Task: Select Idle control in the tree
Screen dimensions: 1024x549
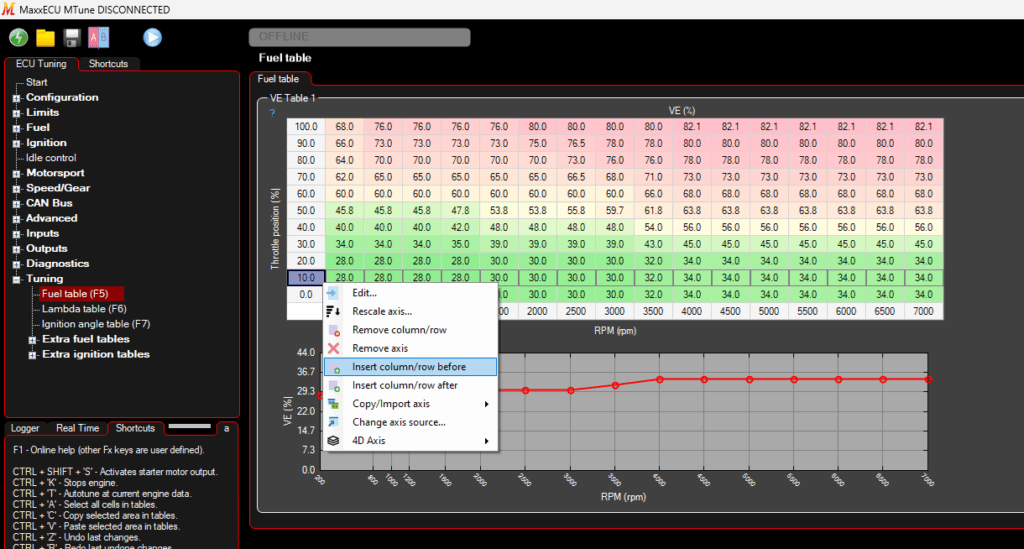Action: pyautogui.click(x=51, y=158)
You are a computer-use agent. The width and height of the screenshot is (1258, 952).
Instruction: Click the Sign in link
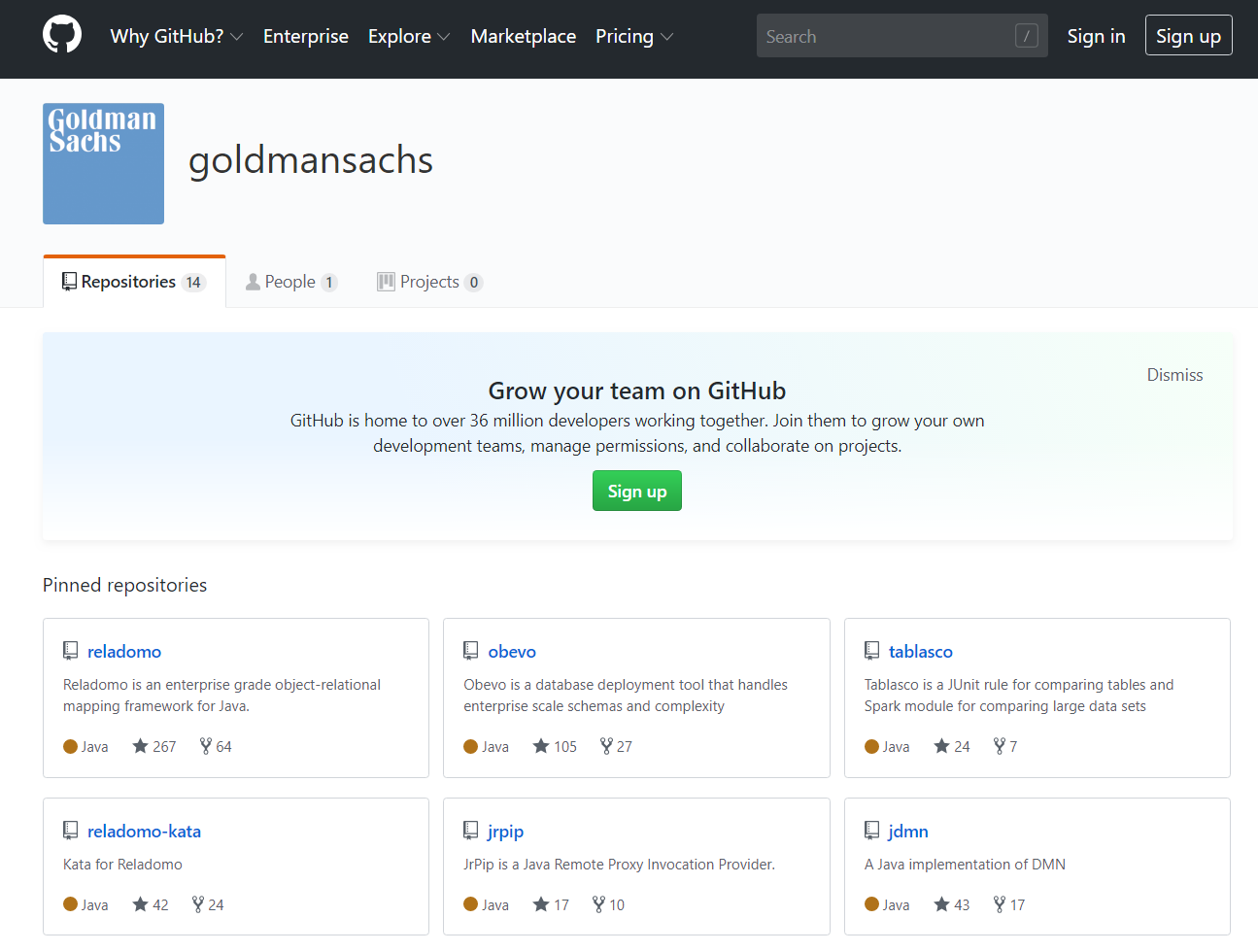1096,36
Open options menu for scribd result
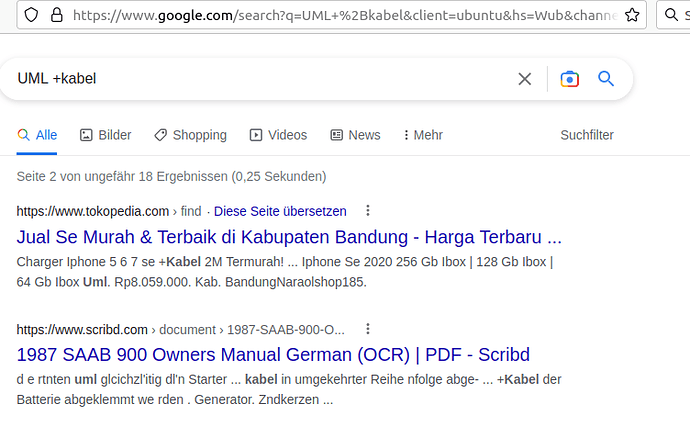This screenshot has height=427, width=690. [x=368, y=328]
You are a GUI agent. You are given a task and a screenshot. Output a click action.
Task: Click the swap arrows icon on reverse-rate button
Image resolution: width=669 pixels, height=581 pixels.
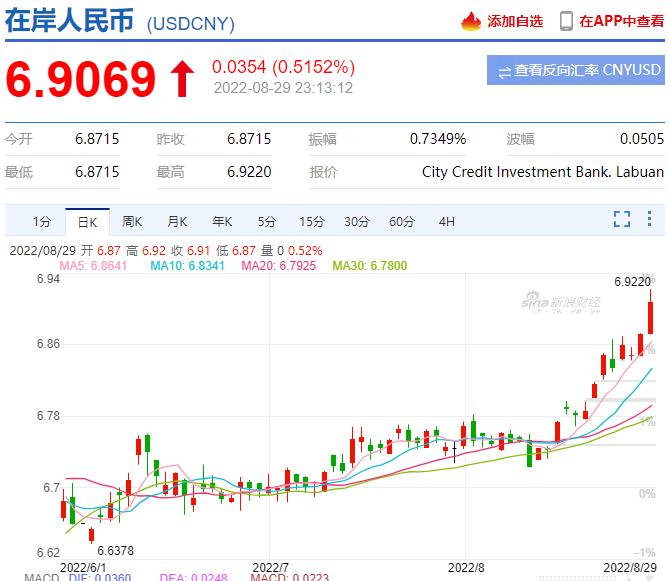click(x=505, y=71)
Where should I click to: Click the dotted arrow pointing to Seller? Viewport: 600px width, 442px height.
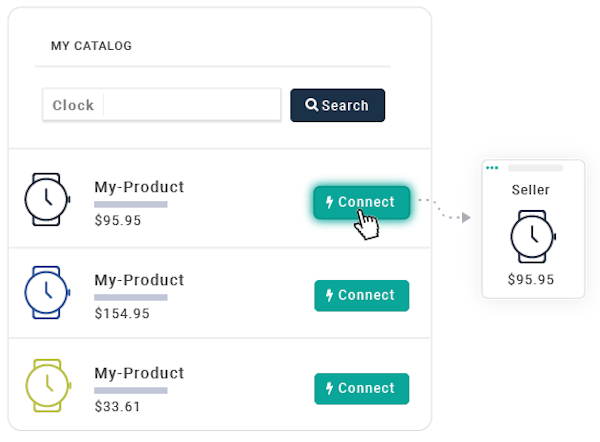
******
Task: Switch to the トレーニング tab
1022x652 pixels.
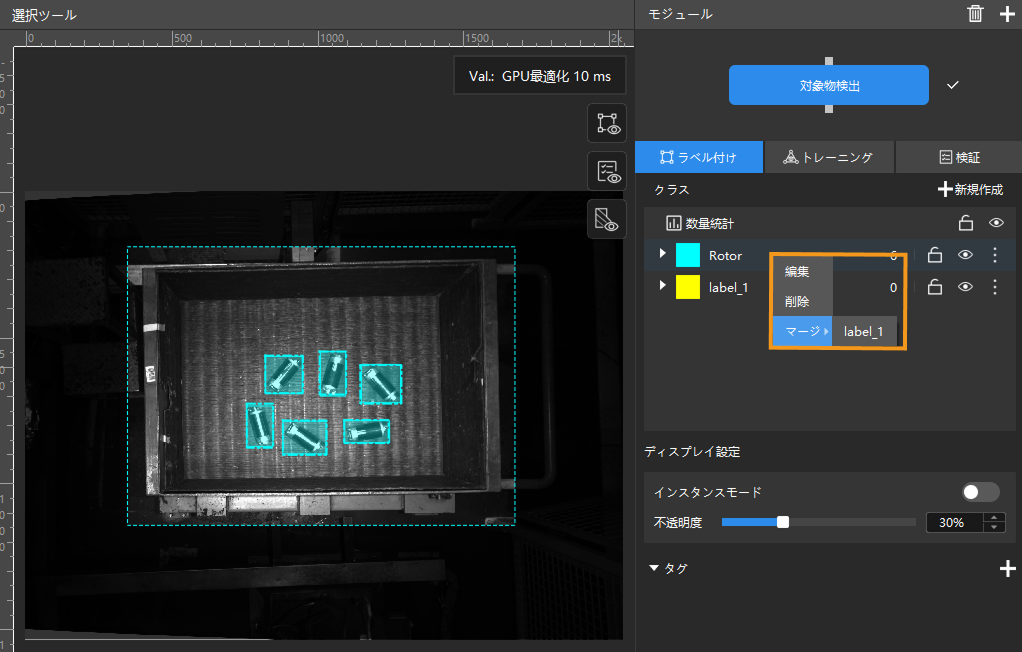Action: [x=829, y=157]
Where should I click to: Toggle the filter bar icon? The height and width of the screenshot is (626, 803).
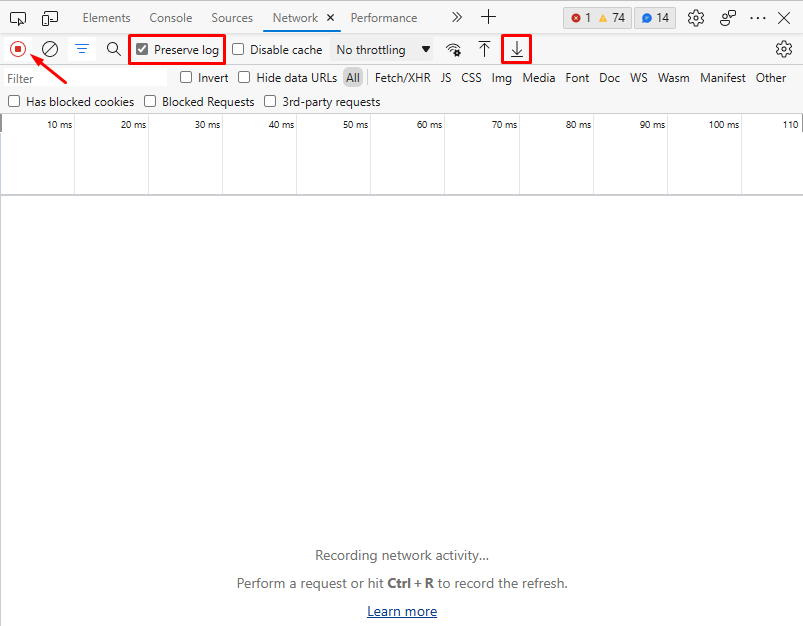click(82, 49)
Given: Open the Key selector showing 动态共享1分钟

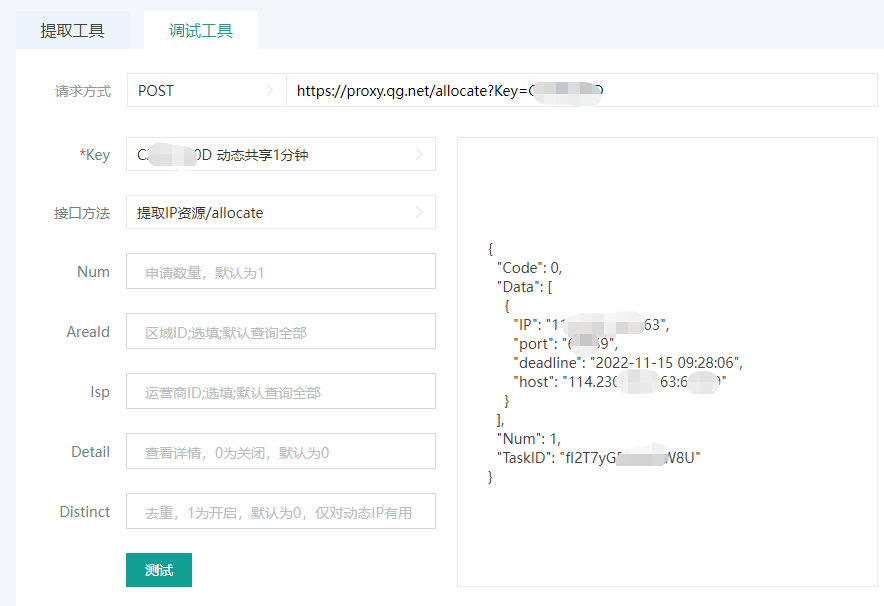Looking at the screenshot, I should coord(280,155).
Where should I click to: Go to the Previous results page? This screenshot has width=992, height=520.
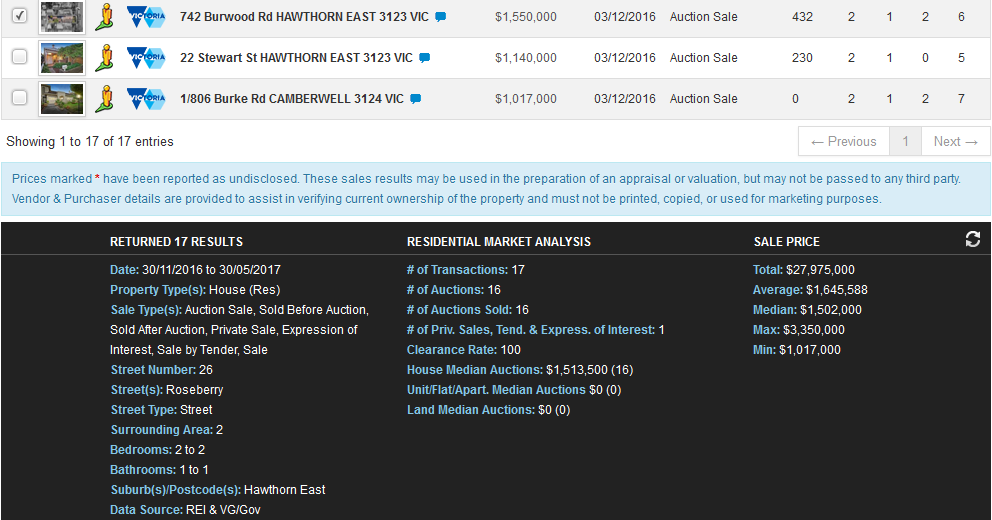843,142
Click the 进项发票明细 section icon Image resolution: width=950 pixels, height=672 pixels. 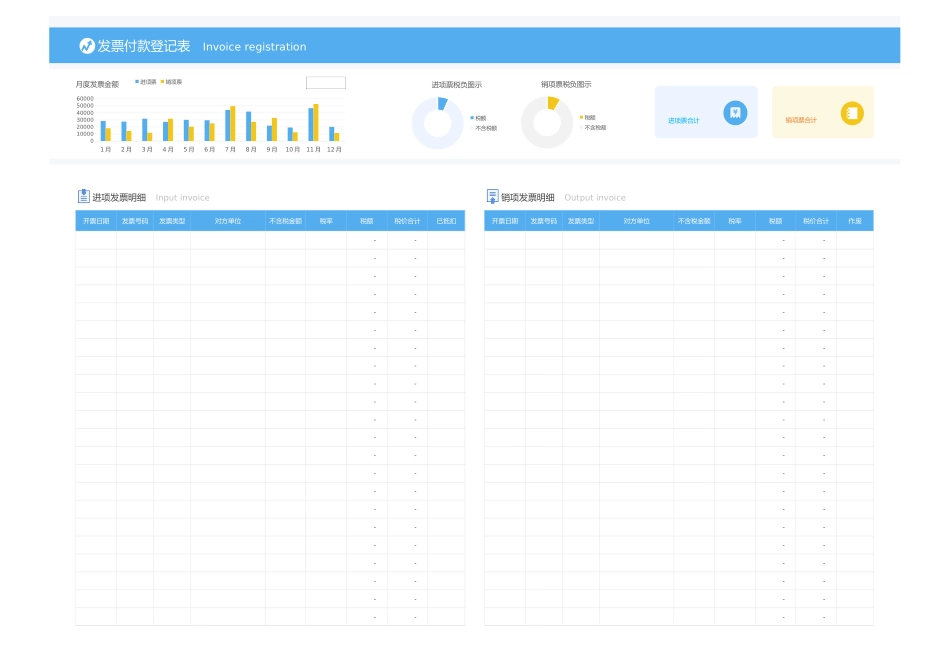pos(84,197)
******
An exact copy is needed of the stretch above that opens with the line containing "Task: Select Idle control in the tree" and closes with the line containing "Where should I click to: Click"; the pictures are not part of it.

◆ **EXERCISE OUTPUT**
Task: Select Idle control in the tree
Screen dimensions: 1024x549
Action: pyautogui.click(x=51, y=158)
You are a computer-use agent. The width and height of the screenshot is (1258, 952).
Instruction: Click the Sign in link
1096,36
Open options menu for scribd result
This screenshot has height=427, width=690. [x=368, y=328]
You are a GUI agent. You are given a task and a screenshot. Output a click action.
Task: Click the swap arrows icon on reverse-rate button
Image resolution: width=669 pixels, height=581 pixels.
click(x=505, y=71)
Where should I click to: Click the dotted arrow pointing to Seller? Viewport: 600px width, 442px height.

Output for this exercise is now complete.